Tuesday, February 10, 2009

O canon

Há dias o Carlos Almeida chamou a minha atenção para a "recensão crítica" feita num blogue à prestação do Nuno Júdice numa sessão pública em Coimbra. Segundo entendi lendo a "recensão" , o Nuno é um chato. E além de ser um chato, está convencido de que é o Papa actual da poesia portuguesa, o que inspira revoltas indignadas nalguns círculos. A questão passa-me completamente ao lado e nem me parece merecer discussão séria. Cada um tem os Papas que lhe apetecer e de que necessita para ser feliz ou infeliz e fazer andar o negócio da sua existência. Eu sou ateu e a consolação metafísica das religiões não está ao meu alcance. Mas se convidaram o Nuno a ir a Coimbra exibir-se em público, provavelmente foi porque de algum modo lhe reconhecem mérito e certa autoridade em questões de poesia. Que o Nuno, convidado como Papa, se tenha recusado a decretar, ou pelo menos a sugerir amavelmente, quem são os cardeais da poesia portuguesa actual (alguns dos quais, segundo o autor da "recensão crítica", se encontrariam na sala) chocou, decepcionou, entediou.

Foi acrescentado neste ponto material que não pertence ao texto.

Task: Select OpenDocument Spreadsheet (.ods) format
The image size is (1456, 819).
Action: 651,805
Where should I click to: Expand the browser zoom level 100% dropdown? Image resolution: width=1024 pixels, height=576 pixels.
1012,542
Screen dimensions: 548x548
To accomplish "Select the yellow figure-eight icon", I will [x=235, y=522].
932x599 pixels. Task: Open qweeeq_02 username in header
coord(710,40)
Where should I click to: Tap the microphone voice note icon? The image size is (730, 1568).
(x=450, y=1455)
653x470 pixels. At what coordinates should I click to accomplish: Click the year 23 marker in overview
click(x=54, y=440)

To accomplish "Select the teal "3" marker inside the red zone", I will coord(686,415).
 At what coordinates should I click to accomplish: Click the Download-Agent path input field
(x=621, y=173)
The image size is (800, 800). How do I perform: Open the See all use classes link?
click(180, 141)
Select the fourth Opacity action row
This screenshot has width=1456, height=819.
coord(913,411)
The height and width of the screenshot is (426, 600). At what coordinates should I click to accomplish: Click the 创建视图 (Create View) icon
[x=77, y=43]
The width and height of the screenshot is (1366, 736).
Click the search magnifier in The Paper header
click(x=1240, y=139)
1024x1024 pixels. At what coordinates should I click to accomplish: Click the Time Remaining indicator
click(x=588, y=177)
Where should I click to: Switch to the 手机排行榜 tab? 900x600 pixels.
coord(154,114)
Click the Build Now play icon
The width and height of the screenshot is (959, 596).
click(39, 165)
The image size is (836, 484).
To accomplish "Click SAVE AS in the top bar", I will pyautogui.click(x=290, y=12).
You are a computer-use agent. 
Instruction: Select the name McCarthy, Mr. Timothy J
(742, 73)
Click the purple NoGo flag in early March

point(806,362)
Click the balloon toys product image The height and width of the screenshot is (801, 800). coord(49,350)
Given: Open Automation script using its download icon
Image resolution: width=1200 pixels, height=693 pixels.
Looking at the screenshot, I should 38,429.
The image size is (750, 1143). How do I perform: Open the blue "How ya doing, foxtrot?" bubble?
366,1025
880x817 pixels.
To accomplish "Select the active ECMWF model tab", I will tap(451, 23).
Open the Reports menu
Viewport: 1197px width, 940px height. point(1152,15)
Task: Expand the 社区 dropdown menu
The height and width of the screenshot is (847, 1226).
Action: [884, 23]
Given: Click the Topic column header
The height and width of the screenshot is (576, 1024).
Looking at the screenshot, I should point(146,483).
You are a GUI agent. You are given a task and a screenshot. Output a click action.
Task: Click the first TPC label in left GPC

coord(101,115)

Fica-me a impressão pelo que li na "recensão crítica" que o Nuno, solicitado a "cooperar" gregorianamente, fez um manguito. É lá com ele, está no seu direito, a reputação dele é dele. Falo nisto porque me parece que estamos perante um episódio interessante (o que não quer dizer original nem importante) das letras portuguesas actuais: na contemporaneidade não é só nas páginas literárias dos jornais nem nos manuais de literatura que se vai travando a luta por um lugar ao sol do canon, seja o que for que isso possa valer aos beneficiados; os blogues, sem esquecer os comentários muitas vezes solidários dos seus leitores, e outras semelhantes mundanas diversões, querem desempenhar um papel semelhante. Certamente desempenham, em círculos restritos. Eu não acho bem nem acho mal, a realidade é o que é e se me aflige é por razões mais terra a terra.


P. S. Depois de ler o que ficou escrito acima é indispensável ler a versão que Osvaldo Silvestre, em sério desacordo com o autor da "recensão crítica" citada (Luís Januário?), escreveu nos Livros Ardem Mal (só agora a vi).